DATA PROVIDED START
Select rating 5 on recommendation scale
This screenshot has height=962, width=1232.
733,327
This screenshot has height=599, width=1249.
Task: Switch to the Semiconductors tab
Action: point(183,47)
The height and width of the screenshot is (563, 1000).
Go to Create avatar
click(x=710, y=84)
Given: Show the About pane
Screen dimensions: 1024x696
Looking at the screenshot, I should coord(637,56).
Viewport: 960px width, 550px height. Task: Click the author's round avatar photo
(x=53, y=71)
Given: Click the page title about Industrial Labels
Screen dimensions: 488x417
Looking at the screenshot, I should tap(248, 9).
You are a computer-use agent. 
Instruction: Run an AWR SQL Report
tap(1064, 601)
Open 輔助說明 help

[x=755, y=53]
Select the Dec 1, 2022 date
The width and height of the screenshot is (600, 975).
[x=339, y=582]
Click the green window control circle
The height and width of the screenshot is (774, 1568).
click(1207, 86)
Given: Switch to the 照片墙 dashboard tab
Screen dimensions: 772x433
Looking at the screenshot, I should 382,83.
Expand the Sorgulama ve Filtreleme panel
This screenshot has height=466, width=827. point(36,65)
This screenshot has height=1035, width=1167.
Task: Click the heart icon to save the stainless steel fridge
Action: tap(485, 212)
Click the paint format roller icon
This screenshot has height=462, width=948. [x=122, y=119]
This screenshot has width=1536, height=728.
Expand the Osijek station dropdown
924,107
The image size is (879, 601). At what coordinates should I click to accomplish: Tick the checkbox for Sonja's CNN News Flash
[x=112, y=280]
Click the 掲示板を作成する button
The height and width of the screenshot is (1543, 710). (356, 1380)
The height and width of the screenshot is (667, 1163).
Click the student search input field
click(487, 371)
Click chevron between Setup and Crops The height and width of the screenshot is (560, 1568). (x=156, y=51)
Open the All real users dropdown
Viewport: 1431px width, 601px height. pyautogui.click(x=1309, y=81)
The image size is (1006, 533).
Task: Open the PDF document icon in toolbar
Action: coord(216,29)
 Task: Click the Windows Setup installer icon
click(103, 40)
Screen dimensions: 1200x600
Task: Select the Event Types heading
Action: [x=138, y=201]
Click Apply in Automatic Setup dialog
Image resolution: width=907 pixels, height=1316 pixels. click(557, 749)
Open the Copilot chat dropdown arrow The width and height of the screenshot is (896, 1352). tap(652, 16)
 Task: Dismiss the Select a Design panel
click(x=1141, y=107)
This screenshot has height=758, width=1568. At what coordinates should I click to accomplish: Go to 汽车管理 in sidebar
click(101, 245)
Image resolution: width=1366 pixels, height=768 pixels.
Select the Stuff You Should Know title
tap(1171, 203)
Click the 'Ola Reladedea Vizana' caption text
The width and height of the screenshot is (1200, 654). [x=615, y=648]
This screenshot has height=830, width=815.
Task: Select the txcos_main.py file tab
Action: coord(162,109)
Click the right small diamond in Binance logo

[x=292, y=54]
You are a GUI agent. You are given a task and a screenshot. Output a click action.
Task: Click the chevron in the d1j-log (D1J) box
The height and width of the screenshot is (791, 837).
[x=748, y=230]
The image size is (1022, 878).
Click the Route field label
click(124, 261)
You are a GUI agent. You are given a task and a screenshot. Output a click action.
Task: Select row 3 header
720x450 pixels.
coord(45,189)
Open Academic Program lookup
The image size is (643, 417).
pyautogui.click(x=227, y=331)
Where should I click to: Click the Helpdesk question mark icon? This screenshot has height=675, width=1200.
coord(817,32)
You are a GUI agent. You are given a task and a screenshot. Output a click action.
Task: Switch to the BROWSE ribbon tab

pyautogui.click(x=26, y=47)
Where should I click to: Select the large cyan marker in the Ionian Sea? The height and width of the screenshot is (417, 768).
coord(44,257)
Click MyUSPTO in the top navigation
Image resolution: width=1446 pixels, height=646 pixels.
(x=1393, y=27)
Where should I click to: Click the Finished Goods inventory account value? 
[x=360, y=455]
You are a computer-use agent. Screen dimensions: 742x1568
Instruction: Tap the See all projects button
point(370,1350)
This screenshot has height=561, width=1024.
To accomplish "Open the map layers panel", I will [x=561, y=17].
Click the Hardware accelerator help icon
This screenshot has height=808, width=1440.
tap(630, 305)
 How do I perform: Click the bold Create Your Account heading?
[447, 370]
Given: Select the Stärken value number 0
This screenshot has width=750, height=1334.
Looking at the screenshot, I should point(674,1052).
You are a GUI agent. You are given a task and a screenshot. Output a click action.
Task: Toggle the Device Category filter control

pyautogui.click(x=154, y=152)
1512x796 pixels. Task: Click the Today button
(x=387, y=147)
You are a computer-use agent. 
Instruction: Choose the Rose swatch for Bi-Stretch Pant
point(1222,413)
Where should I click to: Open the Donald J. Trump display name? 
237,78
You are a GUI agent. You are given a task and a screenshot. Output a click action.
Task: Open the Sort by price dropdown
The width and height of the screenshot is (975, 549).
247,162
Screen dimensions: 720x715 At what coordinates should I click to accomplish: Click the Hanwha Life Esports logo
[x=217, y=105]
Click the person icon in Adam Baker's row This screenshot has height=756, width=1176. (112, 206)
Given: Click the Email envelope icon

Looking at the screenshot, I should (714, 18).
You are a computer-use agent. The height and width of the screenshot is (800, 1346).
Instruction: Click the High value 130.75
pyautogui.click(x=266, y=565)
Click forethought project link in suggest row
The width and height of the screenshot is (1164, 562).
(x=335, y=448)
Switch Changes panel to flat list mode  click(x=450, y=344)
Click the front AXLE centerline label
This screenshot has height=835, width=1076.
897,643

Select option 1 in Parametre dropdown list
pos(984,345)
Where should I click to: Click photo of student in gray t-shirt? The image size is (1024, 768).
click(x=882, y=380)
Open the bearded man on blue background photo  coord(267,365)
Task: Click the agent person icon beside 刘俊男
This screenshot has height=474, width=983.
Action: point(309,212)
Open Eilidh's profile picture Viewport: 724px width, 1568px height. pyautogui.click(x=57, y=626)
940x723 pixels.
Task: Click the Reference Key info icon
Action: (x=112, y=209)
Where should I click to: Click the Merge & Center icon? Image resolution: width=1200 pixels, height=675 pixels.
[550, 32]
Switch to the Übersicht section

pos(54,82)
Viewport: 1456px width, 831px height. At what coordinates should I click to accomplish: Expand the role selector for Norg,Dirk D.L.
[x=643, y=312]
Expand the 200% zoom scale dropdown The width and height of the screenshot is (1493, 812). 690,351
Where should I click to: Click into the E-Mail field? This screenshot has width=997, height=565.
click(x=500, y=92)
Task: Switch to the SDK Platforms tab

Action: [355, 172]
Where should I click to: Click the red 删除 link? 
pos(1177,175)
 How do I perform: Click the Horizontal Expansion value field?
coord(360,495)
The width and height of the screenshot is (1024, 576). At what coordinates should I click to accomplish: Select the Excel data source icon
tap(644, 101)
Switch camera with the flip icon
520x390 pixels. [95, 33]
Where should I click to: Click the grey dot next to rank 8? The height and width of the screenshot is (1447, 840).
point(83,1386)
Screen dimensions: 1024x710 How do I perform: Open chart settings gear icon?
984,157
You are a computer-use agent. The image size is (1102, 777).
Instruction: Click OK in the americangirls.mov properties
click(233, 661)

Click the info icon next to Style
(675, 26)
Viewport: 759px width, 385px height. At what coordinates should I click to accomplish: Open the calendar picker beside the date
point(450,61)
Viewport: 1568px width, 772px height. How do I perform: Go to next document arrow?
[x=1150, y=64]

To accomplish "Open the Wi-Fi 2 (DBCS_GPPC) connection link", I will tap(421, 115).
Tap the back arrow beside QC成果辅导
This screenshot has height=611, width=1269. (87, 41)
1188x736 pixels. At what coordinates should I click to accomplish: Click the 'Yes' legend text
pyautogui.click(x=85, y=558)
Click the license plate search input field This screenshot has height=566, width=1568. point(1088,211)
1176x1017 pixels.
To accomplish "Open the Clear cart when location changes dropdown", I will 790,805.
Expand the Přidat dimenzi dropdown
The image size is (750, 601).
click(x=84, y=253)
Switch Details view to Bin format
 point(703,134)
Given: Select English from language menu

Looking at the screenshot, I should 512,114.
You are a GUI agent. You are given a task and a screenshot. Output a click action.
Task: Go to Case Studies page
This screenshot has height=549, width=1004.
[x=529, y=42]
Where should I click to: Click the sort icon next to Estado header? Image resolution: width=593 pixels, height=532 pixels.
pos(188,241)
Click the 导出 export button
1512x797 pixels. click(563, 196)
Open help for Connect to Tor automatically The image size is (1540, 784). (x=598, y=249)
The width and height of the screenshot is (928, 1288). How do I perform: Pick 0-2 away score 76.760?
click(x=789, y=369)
DATA PROVIDED END
▶ [YOUR TASK]:
What you give back must be the stretch above, starting at the line with "Click the paint format roller icon" and ending at the line with "Image resolution: width=1366", copied exactly.

▶ [ANSWER BOX]:
Click the paint format roller icon
This screenshot has height=462, width=948. [x=122, y=119]
This screenshot has width=1536, height=728.
Expand the Osijek station dropdown
924,107
The image size is (879, 601). At what coordinates should I click to accomplish: Tick the checkbox for Sonja's CNN News Flash
[x=112, y=280]
Click the 掲示板を作成する button
The height and width of the screenshot is (1543, 710). (356, 1380)
The height and width of the screenshot is (667, 1163).
Click the student search input field
click(487, 371)
Click chevron between Setup and Crops The height and width of the screenshot is (560, 1568). (x=156, y=51)
Open the All real users dropdown
Viewport: 1431px width, 601px height. pyautogui.click(x=1309, y=81)
The image size is (1006, 533).
Task: Open the PDF document icon in toolbar
Action: coord(216,29)
 Task: Click the Windows Setup installer icon
click(103, 40)
Screen dimensions: 1200x600
Task: Select the Event Types heading
Action: [x=138, y=201]
Click Apply in Automatic Setup dialog
Image resolution: width=907 pixels, height=1316 pixels. click(557, 749)
Open the Copilot chat dropdown arrow The width and height of the screenshot is (896, 1352). tap(652, 16)
 Task: Dismiss the Select a Design panel
click(x=1141, y=107)
This screenshot has height=758, width=1568. At what coordinates should I click to accomplish: Go to 汽车管理 in sidebar
click(101, 245)
Image resolution: width=1366 pixels, height=768 pixels.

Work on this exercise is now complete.